Fill in Missing Cyclical Data using STL and Cross Validation



A problem that I frequently run across is missing data. Sometimes we can safely ignore missing data and other times we have to drop the missing observations. Sometimes we may aim to estimate the values of the missing data using interpolation methods. Interpolation is a great method of not losing data, but to use it you have to be fairly careful about your assumptions. If you can make the "missing at random" (MaR) assumption, then you may have a lot of leeway to salvage your missing data.


I do a lot of work with environmental datasets, so many times my data have a strong cyclical component. One way to interpolate missing values in cyclical data is to use the "STLplus" package in R. STL decomposition or Seasonal Trend Loess is a method that splits your data into two major components, a seasonal component and a trend component. STL then performs the local-linear loess regression on both components to estimate changes in the trend and seasonality over time. The method is very flexible, allowing you to choose the degree of the polynomial estimating the regression on both components, and produces convincing results (Cleveland et al., 1990).


STL has had a couple of implementations in R, including the fantastic STLplus written by Ryan Hafen. The package that primarily has aimed to better handle the treatment of missing data. On top of this package I have written a few functions (STLinterp) to properly cross validate the procedure, which I demonstrate here.


To begin to show how to use the STL method, we can have a look at a real problem I had. In a dataset I have many different time series of observation wells across India. These observation wells are very important to understand how water scarcity has changed over time, but the data quality is sometimes not the best, with occasional periods of missingness. The data show strong seasonality from the yearly monsoon. For an example here, I've chosen the time series for one district, Araria, a district in the state of Bihar in Northern India.

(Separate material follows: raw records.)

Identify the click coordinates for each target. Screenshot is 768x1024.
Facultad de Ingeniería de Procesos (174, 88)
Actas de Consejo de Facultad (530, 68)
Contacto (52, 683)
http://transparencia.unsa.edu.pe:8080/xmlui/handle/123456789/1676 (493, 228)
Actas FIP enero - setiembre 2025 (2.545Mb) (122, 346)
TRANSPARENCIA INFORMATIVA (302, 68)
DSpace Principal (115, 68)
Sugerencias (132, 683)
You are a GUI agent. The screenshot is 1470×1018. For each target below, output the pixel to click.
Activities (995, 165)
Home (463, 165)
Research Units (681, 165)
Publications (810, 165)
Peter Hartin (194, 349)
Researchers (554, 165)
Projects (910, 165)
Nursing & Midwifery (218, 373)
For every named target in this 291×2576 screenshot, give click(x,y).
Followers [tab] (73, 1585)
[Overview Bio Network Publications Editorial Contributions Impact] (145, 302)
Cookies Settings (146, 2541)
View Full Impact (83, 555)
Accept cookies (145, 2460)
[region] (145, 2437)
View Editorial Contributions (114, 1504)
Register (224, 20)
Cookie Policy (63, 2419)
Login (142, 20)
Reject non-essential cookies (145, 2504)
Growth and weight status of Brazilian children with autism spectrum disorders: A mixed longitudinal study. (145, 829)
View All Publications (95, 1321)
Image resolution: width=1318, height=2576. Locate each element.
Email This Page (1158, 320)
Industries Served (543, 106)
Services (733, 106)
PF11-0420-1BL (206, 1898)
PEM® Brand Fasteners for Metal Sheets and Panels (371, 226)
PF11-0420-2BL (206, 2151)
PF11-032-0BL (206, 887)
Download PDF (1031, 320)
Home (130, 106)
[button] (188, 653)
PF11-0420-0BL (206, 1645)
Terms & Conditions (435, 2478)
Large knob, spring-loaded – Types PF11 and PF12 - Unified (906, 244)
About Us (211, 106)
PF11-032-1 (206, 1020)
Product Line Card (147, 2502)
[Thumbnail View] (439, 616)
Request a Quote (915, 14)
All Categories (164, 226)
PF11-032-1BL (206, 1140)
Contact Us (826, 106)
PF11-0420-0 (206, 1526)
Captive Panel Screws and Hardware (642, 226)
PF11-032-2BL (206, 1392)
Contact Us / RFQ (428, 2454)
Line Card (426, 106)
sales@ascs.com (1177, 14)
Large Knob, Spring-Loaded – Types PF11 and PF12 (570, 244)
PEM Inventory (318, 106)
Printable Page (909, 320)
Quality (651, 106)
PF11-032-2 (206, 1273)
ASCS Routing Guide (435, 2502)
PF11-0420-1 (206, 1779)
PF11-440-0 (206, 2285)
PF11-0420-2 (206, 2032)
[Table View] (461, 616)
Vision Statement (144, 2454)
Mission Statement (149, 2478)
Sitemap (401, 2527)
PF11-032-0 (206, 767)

pacman:::p_load(tidyverse,dplyr,devtools,stlplus)

araria <- read_csv("araria.csv")
araria %>% head()
#> # A tibble: 6 x 3
#>   state.dist     time med.welldepth
#>   <chr>         <dbl>         <dbl>
#> 1 Bihar, Araria     9         -2.58
#> 2 Bihar, Araria    10         -2.86
#> 3 Bihar, Araria    11         -1.44
#> 4 Bihar, Araria    12         -1.51
#> 5 Bihar, Araria    13         -4.23
#> 6 Bihar, Araria    14         -4.92

If we plot the data, we can see there are gaps in the data. The gaps appear to be randomly distributed, which provides evidence to satisfy our MaR assumption

araria %>% ggplot(aes(time,med.welldepth))+
  geom_line(size=.75,color ="steelblue")+
  geom_point(size=2,shape=1,color="steelblue")+
  labs(title="Well Depth in Araria, Bihar", x= "Season", y="Median Well Depth")+
  theme_classic()






We can then use the basic functionality of STLplus to estimate the missing values. This function requires a series of parameters that modify the underlying loess regressions. These parameters are things such as degree of the polynomial used in loess, the bandwidth or window chosen for the local linear regression and more. These parameters have non-trivial implications on the resulting STL decomposition, and can be hard to know in advance.

#example how to use STL plus to fill in missing values
araria_ts <- ts(araria$med.welldepth, frequency=4)

# which na?
missing_indicies<- which(is.na(araria_ts))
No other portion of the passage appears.